Tous les matins sur le lac à 5h pour poser les premiers filets

RENCONTRE • Michel Perrissol approvisionne les restaurants genevois depuis plus de trente ans grâce au produit de sa pêche quotidienne dans le Léman. Un métier particulièrement exigeant, pour passionnés uniquement.

  • Malgré l’expérience, les poissons ne sont pas toujours là où on  croit. TR

    Malgré l’expérience, les poissons ne sont pas toujours là où on croit. TR

«Je me lève tous les matins à 3h30. A 5h, on est déjà sur le lac pour poser les premiers filets. Il est 7h30, c'est l'heure d'aller les chercher, on ne traîne pas», annonce Michel Perrissol, pêcheur professionnel sur le Léman et locataire d'une des cinq cabanes de la maison de la Pêche, fraîchement inaugurée aux Eaux-Vives. Il charge quelques paniers vides et deux seaux de glaces sur le bateau qui s'élance rapidement sur l’eau calme. «Aujourd’hui, avec ces conditions, c’est un rêve. Mais hier, la bise nous a fait de belles frayeurs. On aurait pu se renverser!», s’exclame Michel Perrissol.

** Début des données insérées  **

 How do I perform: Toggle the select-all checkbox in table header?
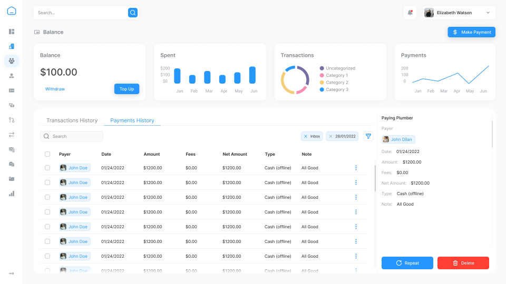47,154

Son objectif: Ramener 60 kilos de perche, véritable star des poissons du Léman et mets particulièrement apprécié des clients sur les tables genevoises. «On se concentre sur ce poisson pendant l’été. En hiver, on a la féra et le brochet», explique le pêcheur, qui fournit de nombreux restaurants aux quatre coins du canton, parmi lesquels le Bœuf Rouge aux Pâquis, l’Auberge de Landecy ou l’Odéon, à Plainpalais. «On n’a pas de problème de demande. Au contraire, on se fait engueuler quand on revient bredouille», lance Michel Perrissol.

«Un produit fragile»

Arrivé devant un petit drapeau flottant qui sert de repère, il se saisit du premier filet qu’il remonte patiemment sur le bateau. Avec des crochets, on démaille ensuite les poissons de leur emprise pour les placer dans les seaux et les recouvrir très vite de glace pilée. «C’est un produit extrêmement fragile, il ne faut pas traîner», précise le pêcheur. Rapidement un constat s’impose: la pêche s’annonce mauvaise, même si une bonne surprise n’est pas impossible. A l’intérieur du premier filet, à peine quelques kilos de perches. «En ce moment, ce n’est pas facile, déplore le pêcheur. Le problème, c’est que les gens ne comprennent pas que le poisson se cherche et qu’on n’est jamais certain de la quantité qu’on va ramener».

Contraintes de l’indépendance

Certaines années peuvent se montrer particulièrement compliquées. A l’image de la période de 1977 à 1983, pendant laquelle la surpêche a provoqué une pénurie de poissons. «A cette époque, j’ai exercé d’autres professions, comme peintre en bâtiment ou mécanicien sur bateaux. Il faut bien nourrir sa famille», justifie ce père de trois enfants.

Il rappelle que le caractère indépendant de sa profession pose de nombreuses contraintes, notamment financières. «C’est très dur. Quand tu es pêcheur, tu fais souvent des nuits blanches au moment de régler tes factures. Et puis, il faut payer pour la place d’amarrage et pour la cabane… On est obligé de travailler six jours sur sept pour s’en sortir», prévient Michel Perrissol à l’intention des jeunes qui pourraient être séduits par l’aventure. Ce jour-là, dans les six filets déposés au large de la nouvelle plage du parc William-Rappard, seuls une dizaine de kilos de perches seront ramenés. «Espérons qu’il y en aura plus la prochaine fois. Là, ça ne couvre même pas mes frais», regrette le pêcheur.

Métier passion

Pas de quoi perdre son sourire, ni son amour pour le Léman. «Même si, ce lac, c’est un peu comme ma femme, elle ne me donne presque rien», plaisante-t-il. Avant de reconnaître que ce sont ces eaux qui l’ont fait vivre pendant toutes ces années.

Autre avantage du métier: la vue sur la rade, très appréciée par notre pêcheur. «Il y a peu de métier avec un tel cadre», souligne-t-il. Et de relativiser rapidement. «L’hiver, on souffre. La bise souffle sur nos mains qui sont tout le temps dans l’eau… Si je devais recommencer, je ne suis pas certain que je choisirais cette voie», conclut Michel Perrissol, en rangeant ses filets.